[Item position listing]

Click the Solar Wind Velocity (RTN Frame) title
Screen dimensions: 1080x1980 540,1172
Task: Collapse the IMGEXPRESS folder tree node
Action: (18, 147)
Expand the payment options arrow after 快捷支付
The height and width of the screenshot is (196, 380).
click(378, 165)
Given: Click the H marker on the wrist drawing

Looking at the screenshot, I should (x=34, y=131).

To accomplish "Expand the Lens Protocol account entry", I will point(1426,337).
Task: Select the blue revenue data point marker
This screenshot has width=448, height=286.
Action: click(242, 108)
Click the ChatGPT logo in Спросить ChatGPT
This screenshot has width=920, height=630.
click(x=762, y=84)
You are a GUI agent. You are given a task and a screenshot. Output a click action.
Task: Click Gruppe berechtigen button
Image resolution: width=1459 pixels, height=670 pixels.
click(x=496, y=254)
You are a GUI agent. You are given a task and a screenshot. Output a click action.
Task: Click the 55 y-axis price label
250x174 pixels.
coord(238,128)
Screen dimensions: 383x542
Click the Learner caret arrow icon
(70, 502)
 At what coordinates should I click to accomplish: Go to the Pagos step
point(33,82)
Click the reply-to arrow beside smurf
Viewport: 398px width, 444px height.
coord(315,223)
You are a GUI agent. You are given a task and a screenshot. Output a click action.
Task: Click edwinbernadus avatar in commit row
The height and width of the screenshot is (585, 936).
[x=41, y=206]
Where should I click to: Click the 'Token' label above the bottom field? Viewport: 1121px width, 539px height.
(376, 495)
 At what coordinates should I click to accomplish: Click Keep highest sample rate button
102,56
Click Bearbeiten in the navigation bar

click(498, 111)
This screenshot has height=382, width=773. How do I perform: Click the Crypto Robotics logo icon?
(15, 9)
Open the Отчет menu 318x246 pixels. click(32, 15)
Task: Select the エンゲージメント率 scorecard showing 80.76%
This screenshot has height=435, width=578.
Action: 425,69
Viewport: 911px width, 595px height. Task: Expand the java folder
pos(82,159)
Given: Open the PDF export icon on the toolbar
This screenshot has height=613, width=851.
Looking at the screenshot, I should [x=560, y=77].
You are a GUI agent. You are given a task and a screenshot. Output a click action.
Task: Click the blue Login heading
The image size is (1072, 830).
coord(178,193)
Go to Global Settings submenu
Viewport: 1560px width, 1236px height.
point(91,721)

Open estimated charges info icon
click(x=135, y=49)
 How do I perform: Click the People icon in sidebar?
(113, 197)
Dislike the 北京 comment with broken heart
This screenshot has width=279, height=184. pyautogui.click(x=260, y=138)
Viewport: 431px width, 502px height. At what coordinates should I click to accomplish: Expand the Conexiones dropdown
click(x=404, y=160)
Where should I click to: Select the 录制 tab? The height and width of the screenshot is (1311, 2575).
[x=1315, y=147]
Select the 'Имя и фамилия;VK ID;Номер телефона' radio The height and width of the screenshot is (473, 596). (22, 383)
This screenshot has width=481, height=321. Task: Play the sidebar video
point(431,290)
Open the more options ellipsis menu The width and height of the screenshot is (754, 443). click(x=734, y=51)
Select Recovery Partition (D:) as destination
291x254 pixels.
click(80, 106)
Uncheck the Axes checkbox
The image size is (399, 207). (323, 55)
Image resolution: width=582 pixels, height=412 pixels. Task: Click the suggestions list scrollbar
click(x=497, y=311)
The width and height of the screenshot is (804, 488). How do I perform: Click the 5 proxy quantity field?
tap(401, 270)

• **Exercise task**:
Locate every line in the listing that contains the word "perform", and copy each of those lines.

• **Final answer**:
This screenshot has height=382, width=773. How do I perform: Click the Crypto Robotics logo icon?
 How do I perform: Click the People icon in sidebar?
The width and height of the screenshot is (804, 488). How do I perform: Click the 5 proxy quantity field?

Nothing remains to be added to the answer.